(Page text begins)
Across several democratic categories nations are ranked. These include but are not limited to:

Civil liberties…  the functioning of government… political participation… electoral process… pluralism… and political culture.

Where does the United States rank among the nations of the Earth?

Is it the most democratic? Perhaps the fifth? Or the eighth?

Answer shortly…

We admit it at the outset — we find the spectacle of democracy vastly amusing, grand and gorgeous.

The charming fraud, the innocent delusion… the mushy-headedness of it all.

The “people” give the orders in democracy say the civics books.

But did anyone ask you — for example — if invading Iraq was a grand idea?

Or if your tax dollars should bail out Wall Street in 2008?

Or if your government should bury itself under $22 trillion of debt?

At the community level the business is not necessarily improved.

Consider this case:

A red light camera was recently installed outside our Baltimore office. It presently mounts watch over the intersection of St. Paul and Madison Streets.

But were residents asked if we wished to be so deeply and elaborately policed?

What do you suppose would have been the answer if we were?
(Page text ends)
(Data under study begins)
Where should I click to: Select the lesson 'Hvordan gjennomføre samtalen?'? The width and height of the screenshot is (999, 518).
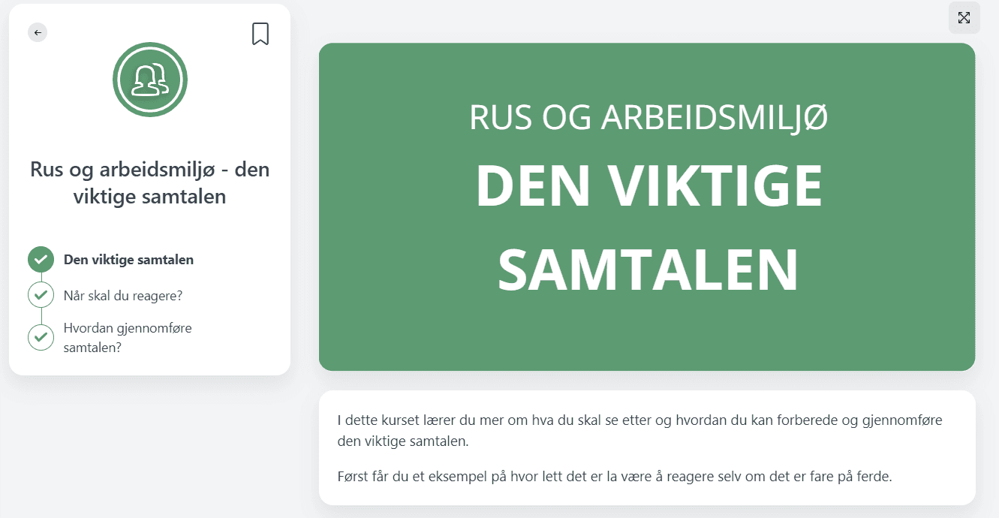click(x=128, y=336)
(Data under study ends)
(Data under study begins)
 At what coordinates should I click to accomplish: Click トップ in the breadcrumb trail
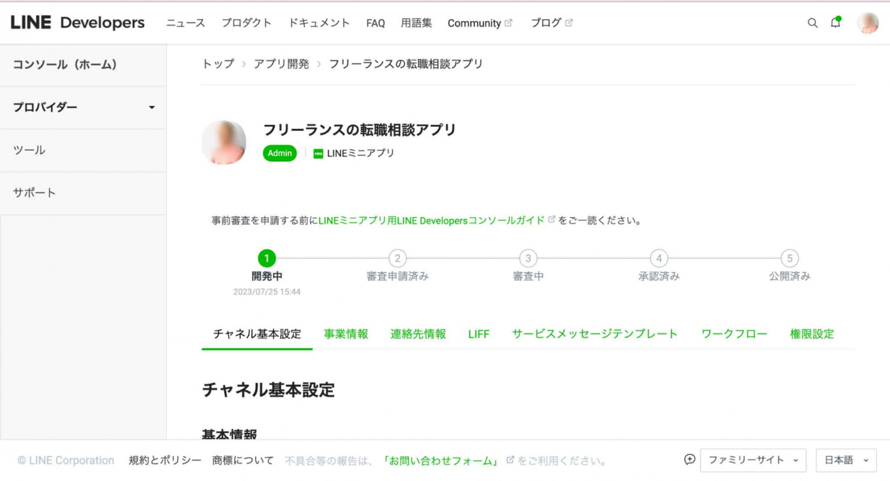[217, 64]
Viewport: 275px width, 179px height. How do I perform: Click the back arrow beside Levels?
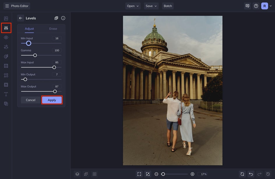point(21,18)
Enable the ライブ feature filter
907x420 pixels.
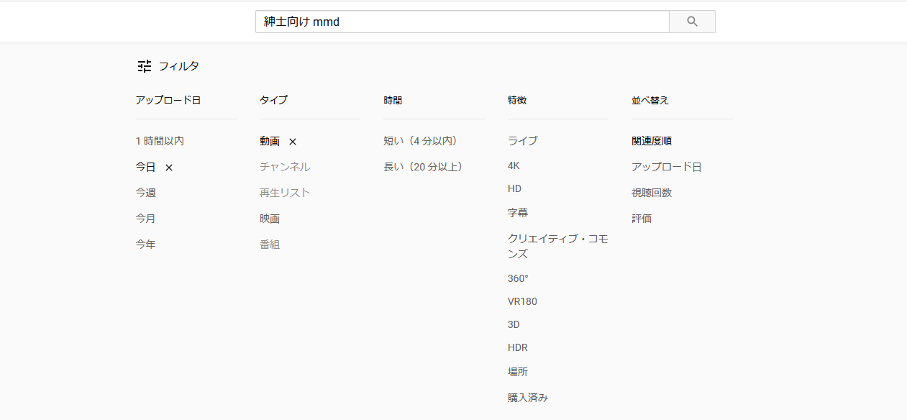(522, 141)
(Data under study ends)
(Data under study begins)
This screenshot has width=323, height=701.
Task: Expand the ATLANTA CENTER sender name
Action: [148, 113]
(Data under study ends)
* _What is being asked_
In the passage on democracy, can you give the lines starting at "Or if your tax" and ending at "and Madison Streets." again, with "red light camera" swapped for "speed camera"?

* _Answer box_
Or if your tax dollars should bail out Wall Street in 2008?

Or if your government should bury itself under $22 trillion of debt?

At the community level the business is not necessarily improved.

Consider this case:

A speed camera was recently installed outside our Baltimore office. It presently mounts watch over the intersection of St. Paul and Madison Streets.